In Hussain v EUI [2019] EWHC 2647 (QB), whereby the High Court has now established clear principles applicable to self-employed taxi drivers when credit hire forms part of their recovery claim. These principles are most applicable when the inherited credit hire charges may appear to exceed what would have been the claimant’s profits during the same period of credit hire.

At the hearing, the claimant’s own vehicle was deemed to be ‘profit earning chattel’, thus the need of his replacement vehicle was to ensure this position continued, therefore allowing him to maintain his income as a taxi-driver as he would have done had it not been for the incident. It was then ascertained that the total loss of profit the claimant would have earned in his own vehicle during the dates of credit hire would have been limited to £423.00.

It has to be noted the claimant was not able to rely on impecuniosity as the failed to comply with the court order to disclose the same. Her Honour Judge Wall continued to find that even in the event that the credit hire charges had been recoverable, the claimant would have been limited to the basic hire rates as disclosed by the defendant.

Following this judgment, the claimant appealed to the High Court on two grounds –

  1. The judge was wrong to limit the damages to what the profit would have been, and
  2. That the judge was wrong to accept the defendant’s evidence of basis hire rates.

Here, Mr Justice Pepperell made the judgment which provided guidance as to the correct principles which should be applied to the recoverability of credit hire charges in taxi cases.

Generally, the starting point when assessing such cases is the following, as per paragraph 16.5,

“Where the cost of hire significantly exceeds the avoided loss of profit, the court will ordinarily limit damages to the lost profit.”

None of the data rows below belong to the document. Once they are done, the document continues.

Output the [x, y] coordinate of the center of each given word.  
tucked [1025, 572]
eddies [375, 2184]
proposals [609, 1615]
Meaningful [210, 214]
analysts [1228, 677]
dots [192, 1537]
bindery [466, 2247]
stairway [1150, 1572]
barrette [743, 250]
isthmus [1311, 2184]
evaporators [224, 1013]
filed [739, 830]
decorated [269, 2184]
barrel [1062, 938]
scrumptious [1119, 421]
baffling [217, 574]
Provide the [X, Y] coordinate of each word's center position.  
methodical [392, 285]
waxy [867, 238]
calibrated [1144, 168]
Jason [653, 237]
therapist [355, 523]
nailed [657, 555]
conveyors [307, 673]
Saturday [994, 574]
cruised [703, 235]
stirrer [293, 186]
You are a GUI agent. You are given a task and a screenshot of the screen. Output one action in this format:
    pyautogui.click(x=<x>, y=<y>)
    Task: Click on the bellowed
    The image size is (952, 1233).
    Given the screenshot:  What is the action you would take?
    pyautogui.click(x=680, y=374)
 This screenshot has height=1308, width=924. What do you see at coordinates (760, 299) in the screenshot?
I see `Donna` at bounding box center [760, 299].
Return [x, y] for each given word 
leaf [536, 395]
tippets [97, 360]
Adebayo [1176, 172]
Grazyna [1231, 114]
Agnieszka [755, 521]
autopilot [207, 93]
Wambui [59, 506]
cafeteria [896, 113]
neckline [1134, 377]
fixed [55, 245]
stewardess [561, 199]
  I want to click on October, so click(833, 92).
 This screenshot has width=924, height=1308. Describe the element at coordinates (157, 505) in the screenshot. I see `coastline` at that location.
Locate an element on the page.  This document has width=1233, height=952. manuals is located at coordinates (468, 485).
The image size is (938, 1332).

This general starting point is however subject to three potential circumstances, which may deem the claimant to have acted reasonably in hiring even if the credit hire charges clearly exceed the loss of profit, thus validate the application pertaining to the recovery of the true credit hire invoice. These consist of –

  1. Where there is a “real risk of a greater loss”. This would be applicable in cases where the continuance of work would be adversely affected or the loss of important customers would be highly likely.

“For example, a chauffeur might not want to let down a regular client for fear of losing her. Equally; a self-employed taxi driver might risk being dropped by the taxi company that provides him with most of his work.”

  1. Where the claimant evidences that their vehicle was not only needed for business use, but also for social and domestic purposes.

“Where a claimant proves that they need a replacement vehicle for private and family use, they will be entitled to recover the cost of hire as any private motorist would be even if it is in excess of the loss of profit.”

  1. Where the claimant has proven their impecunious financial state.

“It might be reasonable to hire a replacement in circumstances where the driver simply could not afford to be out of work. Impecunious self-employed claimants cannot be expected to be left without any income.”

In the case of Hussain v EUI [2019] EWHC 2647 (QB), none of these circumstances applied. Accordingly, the High Court upheld the decision of Her Honour Judge Wall and thereby restricted the claimant’s recovery to loss of profit and dismissed the claimant’s appeal.

Clearly this case is in the favour for the defendants and brings further onus on the claimant to prove impecuniosity and need for a taxi credit hire vehicle. At Din Solicitors we have prepared ourselves to take the defendants insurers arguments based on this case law Hussain v EUI.  We have implemented strategies from the start of the claim and working along side the credit hire organisations we represent.